» **Exercise prompt**
Using the string "height" as the key, pull each matching line out of the records below.

» **Material to process**

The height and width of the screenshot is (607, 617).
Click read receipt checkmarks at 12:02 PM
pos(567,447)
...
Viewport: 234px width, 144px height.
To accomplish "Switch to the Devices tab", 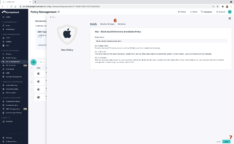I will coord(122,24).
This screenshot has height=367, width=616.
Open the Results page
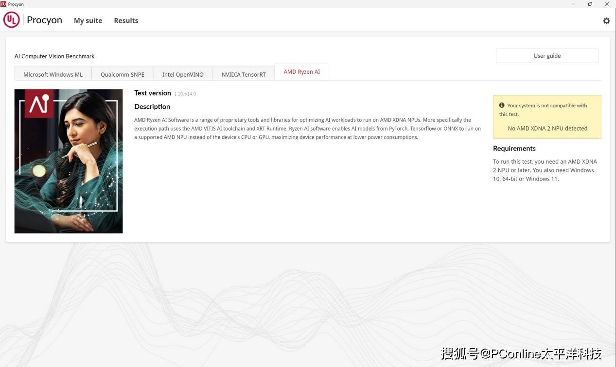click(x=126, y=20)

» **Solution below**
The height and width of the screenshot is (607, 617).
Viewport: 234px width, 144px height.
This screenshot has height=367, width=616.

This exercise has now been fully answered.